_EXERCISE BRIEF_:
Each entry has to be set down again with no alteration.

_SOURCE RECORDS_:
-- -- --
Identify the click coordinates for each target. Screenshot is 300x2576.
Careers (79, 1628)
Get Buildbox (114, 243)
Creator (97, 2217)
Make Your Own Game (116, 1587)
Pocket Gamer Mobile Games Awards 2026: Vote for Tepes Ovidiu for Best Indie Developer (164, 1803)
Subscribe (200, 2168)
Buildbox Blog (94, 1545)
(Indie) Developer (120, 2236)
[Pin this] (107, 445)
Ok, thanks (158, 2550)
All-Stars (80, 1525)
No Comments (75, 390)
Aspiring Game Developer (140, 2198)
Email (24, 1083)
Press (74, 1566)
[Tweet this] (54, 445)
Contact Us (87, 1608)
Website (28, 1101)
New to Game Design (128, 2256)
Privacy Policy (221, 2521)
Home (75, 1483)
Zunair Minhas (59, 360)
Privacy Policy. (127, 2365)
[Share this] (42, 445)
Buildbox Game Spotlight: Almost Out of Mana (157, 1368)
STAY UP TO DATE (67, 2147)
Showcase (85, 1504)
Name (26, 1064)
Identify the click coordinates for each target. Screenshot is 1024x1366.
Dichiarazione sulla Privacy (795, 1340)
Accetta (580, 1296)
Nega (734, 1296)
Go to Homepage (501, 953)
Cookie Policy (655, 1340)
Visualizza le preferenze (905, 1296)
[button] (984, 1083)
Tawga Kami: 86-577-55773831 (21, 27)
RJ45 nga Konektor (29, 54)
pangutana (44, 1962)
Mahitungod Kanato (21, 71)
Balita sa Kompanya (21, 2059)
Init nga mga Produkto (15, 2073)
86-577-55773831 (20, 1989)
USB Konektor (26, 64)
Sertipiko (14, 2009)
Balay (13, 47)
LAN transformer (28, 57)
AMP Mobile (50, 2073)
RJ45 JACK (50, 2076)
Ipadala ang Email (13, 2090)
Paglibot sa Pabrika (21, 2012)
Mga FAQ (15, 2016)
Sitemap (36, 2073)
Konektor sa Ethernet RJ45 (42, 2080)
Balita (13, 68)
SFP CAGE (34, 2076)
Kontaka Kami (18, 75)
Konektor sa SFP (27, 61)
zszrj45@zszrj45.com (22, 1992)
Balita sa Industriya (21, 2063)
-- -- --
_ANSWER BOX_:
Identify the click coordinates for each target. Screenshot is 300x2576.
Careers (79, 1628)
Get Buildbox (114, 243)
Creator (97, 2217)
Make Your Own Game (116, 1587)
Pocket Gamer Mobile Games Awards 2026: Vote for Tepes Ovidiu for Best Indie Developer (164, 1803)
Subscribe (200, 2168)
Buildbox Blog (94, 1545)
(Indie) Developer (120, 2236)
[Pin this] (107, 445)
Ok, thanks (158, 2550)
All-Stars (80, 1525)
No Comments (75, 390)
Aspiring Game Developer (140, 2198)
Email (24, 1083)
Press (74, 1566)
[Tweet this] (54, 445)
Contact Us (87, 1608)
Website (28, 1101)
New to Game Design (128, 2256)
Privacy Policy (221, 2521)
Home (75, 1483)
Zunair Minhas (59, 360)
Privacy Policy. (127, 2365)
[Share this] (42, 445)
Buildbox Game Spotlight: Almost Out of Mana (157, 1368)
STAY UP TO DATE (67, 2147)
Showcase (85, 1504)
Name (26, 1064)
Identify the click coordinates for each target. Screenshot is 1024x1366.
Dichiarazione sulla Privacy (795, 1340)
Accetta (580, 1296)
Nega (734, 1296)
Go to Homepage (501, 953)
Cookie Policy (655, 1340)
Visualizza le preferenze (905, 1296)
[button] (984, 1083)
Tawga Kami: 86-577-55773831 (21, 27)
RJ45 nga Konektor (29, 54)
pangutana (44, 1962)
Mahitungod Kanato (21, 71)
Balita sa Kompanya (21, 2059)
Init nga mga Produkto (15, 2073)
86-577-55773831 (20, 1989)
USB Konektor (26, 64)
Sertipiko (14, 2009)
Balay (13, 47)
LAN transformer (28, 57)
AMP Mobile (50, 2073)
RJ45 JACK (50, 2076)
Ipadala ang Email (13, 2090)
Paglibot sa Pabrika (21, 2012)
Mga FAQ (15, 2016)
Sitemap (36, 2073)
Konektor sa Ethernet RJ45 (42, 2080)
Balita (13, 68)
SFP CAGE (34, 2076)
Kontaka Kami (18, 75)
Konektor sa SFP (27, 61)
zszrj45@zszrj45.com (22, 1992)
Balita sa Industriya (21, 2063)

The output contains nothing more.